[[ Data supplied open ]]
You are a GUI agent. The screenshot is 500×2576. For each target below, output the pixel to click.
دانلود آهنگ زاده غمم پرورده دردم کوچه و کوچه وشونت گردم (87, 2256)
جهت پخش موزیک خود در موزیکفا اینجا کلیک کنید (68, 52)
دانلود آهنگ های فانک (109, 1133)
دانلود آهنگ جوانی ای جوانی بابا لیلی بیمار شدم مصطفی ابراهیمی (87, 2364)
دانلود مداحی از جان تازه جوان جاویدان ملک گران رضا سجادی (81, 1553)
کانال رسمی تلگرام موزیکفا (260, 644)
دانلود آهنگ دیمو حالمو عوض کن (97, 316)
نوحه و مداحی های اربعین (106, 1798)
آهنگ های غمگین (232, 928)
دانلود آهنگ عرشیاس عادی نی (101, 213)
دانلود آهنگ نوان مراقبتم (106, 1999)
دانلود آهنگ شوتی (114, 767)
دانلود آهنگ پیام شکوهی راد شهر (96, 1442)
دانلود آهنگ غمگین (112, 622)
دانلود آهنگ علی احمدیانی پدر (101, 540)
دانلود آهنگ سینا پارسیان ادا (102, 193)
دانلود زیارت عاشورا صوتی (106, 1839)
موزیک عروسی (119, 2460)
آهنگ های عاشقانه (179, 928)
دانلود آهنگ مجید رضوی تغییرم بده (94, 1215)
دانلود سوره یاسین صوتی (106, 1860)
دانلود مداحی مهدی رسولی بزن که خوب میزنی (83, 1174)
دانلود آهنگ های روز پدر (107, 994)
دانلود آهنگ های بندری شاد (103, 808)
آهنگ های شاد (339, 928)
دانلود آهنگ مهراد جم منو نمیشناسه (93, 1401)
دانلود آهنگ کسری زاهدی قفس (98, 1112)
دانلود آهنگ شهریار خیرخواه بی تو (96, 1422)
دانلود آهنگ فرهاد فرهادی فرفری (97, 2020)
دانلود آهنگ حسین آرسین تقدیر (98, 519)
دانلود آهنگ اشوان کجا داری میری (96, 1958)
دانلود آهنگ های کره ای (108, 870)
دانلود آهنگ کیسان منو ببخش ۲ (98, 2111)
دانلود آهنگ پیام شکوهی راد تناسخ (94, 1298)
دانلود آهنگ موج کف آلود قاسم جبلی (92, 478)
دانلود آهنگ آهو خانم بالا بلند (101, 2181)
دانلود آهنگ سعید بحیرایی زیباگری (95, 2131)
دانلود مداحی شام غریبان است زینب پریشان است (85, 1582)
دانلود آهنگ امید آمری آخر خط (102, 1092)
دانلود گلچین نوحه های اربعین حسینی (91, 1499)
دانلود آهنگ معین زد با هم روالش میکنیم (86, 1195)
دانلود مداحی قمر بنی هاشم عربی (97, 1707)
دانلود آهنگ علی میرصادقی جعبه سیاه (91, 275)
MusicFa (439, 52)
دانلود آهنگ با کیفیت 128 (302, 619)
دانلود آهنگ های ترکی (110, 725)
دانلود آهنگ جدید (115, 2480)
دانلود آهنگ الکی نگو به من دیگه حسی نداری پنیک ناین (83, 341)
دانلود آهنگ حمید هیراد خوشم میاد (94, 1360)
[[ Data supplied closed ]]
Exercise directions → Nothing should appear in the answer except the lines from the one containing "دانلود آهنگ شوتی (114, 767)" to the end of the data above, reproduced exactly.

Response box →
دانلود آهنگ شوتی (114, 767)
دانلود آهنگ پیام شکوهی راد شهر (96, 1442)
دانلود آهنگ غمگین (112, 622)
دانلود آهنگ علی احمدیانی پدر (101, 540)
دانلود آهنگ سینا پارسیان ادا (102, 193)
دانلود زیارت عاشورا صوتی (106, 1839)
موزیک عروسی (119, 2460)
آهنگ های عاشقانه (179, 928)
دانلود آهنگ مجید رضوی تغییرم بده (94, 1215)
دانلود سوره یاسین صوتی (106, 1860)
دانلود مداحی مهدی رسولی بزن که خوب میزنی (83, 1174)
دانلود آهنگ های روز پدر (107, 994)
دانلود آهنگ های بندری شاد (103, 808)
آهنگ های شاد (339, 928)
دانلود آهنگ مهراد جم منو نمیشناسه (93, 1401)
دانلود آهنگ کسری زاهدی قفس (98, 1112)
دانلود آهنگ شهریار خیرخواه بی تو (96, 1422)
دانلود آهنگ فرهاد فرهادی فرفری (97, 2020)
دانلود آهنگ حسین آرسین تقدیر (98, 519)
دانلود آهنگ اشوان کجا داری میری (96, 1958)
دانلود آهنگ های کره ای (108, 870)
دانلود آهنگ کیسان منو ببخش ۲ (98, 2111)
دانلود آهنگ پیام شکوهی راد تناسخ (94, 1298)
دانلود آهنگ موج کف آلود قاسم جبلی (92, 478)
دانلود آهنگ آهو خانم بالا بلند (101, 2181)
دانلود آهنگ سعید بحیرایی زیباگری (95, 2131)
دانلود مداحی شام غریبان است زینب پریشان است (85, 1582)
دانلود آهنگ امید آمری آخر خط (102, 1092)
دانلود گلچین نوحه های اربعین حسینی (91, 1499)
دانلود آهنگ معین زد با هم روالش میکنیم (86, 1195)
دانلود مداحی قمر بنی هاشم عربی (97, 1707)
دانلود آهنگ علی میرصادقی جعبه سیاه (91, 275)
MusicFa (439, 52)
دانلود آهنگ با کیفیت 128 (302, 619)
دانلود آهنگ های ترکی (110, 725)
دانلود آهنگ جدید (115, 2480)
دانلود آهنگ الکی نگو به من دیگه حسی نداری پنیک ناین (83, 341)
دانلود آهنگ حمید هیراد خوشم میاد (94, 1360)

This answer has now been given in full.